M. Young: On a vu ce que donne la déréglementation totale de l'industrie du camionnage l'été dernier. L'acheminement des marchandises vers le port de Montréal a été perturbé en raison du mécontentement des propriétaires-exploitants. Au départ, ils étaient enchantés de devenir une entreprise de camionnage du jour au lendemain du simple fait qu'ils possédaient un camion. Les propriétaires-exploitants ont cependant dû ensuite conclure la meilleure entente possible avec leurs clients dont certains préféraient un prix par chargement plutôt qu'un prix à l'heure.

Un goulot d'étranglement s'est produit parce que l'économie tournait à plein et que le nombre de conteneurs augmentait pendant que le port demeurait le même. Le propriétaire-exploitant d'une entreprise de camionnage ne pouvait pas survivre lorsqu'il demandait 150 $ pour acheminer des marchandises vers le port de Montréal et qu'il devait faire la file pendant quatre heures. Voilà donc pourquoi nous pensons que la déréglementation totale n'est pas nécessairement une bonne chose.

Par ailleurs, il y a 30 ans, les bureaux des tarifs établissaient des tarifs qui variaient beaucoup. L'industrie du camionnage était tellement rentable qu'on ne voulait pas permettre à d'autres personnes de s'y lancer. On contrôlait alors l'offre pour maintenir les prix à un haut niveau.

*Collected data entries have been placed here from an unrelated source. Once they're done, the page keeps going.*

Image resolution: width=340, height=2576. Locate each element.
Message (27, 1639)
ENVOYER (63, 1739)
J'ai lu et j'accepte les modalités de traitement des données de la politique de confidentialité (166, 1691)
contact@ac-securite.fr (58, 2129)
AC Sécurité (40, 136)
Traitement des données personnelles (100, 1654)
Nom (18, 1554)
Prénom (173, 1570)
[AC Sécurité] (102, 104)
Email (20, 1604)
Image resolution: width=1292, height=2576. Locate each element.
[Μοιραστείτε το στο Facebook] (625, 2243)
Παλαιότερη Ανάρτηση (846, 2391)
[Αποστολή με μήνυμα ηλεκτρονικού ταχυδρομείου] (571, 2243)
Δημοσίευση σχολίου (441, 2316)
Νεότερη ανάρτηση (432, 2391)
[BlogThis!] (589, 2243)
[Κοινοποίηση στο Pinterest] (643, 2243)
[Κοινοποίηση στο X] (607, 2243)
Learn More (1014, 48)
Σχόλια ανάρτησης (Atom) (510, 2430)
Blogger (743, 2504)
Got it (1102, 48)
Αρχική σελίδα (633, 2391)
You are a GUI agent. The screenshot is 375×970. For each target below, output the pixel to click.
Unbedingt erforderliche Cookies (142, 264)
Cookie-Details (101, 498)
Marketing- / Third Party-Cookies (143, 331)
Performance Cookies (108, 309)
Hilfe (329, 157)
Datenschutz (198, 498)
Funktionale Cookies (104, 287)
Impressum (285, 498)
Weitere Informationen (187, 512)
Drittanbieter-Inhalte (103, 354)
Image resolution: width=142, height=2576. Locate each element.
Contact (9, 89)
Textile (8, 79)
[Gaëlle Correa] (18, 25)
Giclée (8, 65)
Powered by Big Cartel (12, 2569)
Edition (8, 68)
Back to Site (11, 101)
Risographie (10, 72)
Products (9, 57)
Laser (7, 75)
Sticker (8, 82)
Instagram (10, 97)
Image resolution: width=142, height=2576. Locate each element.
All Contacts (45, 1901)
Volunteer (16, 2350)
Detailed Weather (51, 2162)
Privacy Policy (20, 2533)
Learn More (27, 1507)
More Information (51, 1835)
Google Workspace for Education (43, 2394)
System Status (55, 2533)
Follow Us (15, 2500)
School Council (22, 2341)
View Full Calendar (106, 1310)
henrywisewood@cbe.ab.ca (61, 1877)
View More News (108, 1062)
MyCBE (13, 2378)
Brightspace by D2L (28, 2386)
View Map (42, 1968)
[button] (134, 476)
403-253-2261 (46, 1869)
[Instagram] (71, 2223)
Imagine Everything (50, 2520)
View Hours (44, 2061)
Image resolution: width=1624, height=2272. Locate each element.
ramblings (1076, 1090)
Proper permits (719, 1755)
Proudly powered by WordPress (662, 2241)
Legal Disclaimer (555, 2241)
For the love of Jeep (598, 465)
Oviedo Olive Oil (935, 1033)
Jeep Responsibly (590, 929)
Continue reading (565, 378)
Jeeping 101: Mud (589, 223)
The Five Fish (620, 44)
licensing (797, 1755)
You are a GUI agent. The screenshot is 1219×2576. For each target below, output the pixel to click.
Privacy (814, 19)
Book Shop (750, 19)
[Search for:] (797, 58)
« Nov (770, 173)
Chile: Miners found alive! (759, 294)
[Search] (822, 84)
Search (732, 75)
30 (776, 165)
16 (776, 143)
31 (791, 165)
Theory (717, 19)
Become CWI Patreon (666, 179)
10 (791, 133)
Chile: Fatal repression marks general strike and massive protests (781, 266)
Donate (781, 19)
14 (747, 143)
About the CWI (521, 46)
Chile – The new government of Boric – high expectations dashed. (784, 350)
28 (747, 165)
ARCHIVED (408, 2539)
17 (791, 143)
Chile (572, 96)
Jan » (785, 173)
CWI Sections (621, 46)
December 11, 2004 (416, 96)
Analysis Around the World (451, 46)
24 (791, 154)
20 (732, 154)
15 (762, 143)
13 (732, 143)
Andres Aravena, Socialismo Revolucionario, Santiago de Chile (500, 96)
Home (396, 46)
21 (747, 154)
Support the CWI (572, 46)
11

Nous pensons que la solution est de permettre la libre concurrence tout en prévoyant certaines restrictions lorsque cette libre concurrence risque d'être nocive. Par comparaison, la liberté de négocier un contrat doit être assurée dans le projet de loi C-14, mais les transporteurs ne devraient pas être exemptés des dispositions antitrust, car ils devraient discuter entre eux avant de causer leur perte réciproque.

Bon nombre d'entre nous - les transitaires, par exemple - n'ont pas la possibilité de le faire. Si je discute avec un concurrent des prix qui devraient s'appliquer sur le marché, on parlera de «fixation de prix». Or, nous n'avons pas non plus investi des centaines de millions de dollars. À notre avis, le projet de loi propose donc un bon équilibre.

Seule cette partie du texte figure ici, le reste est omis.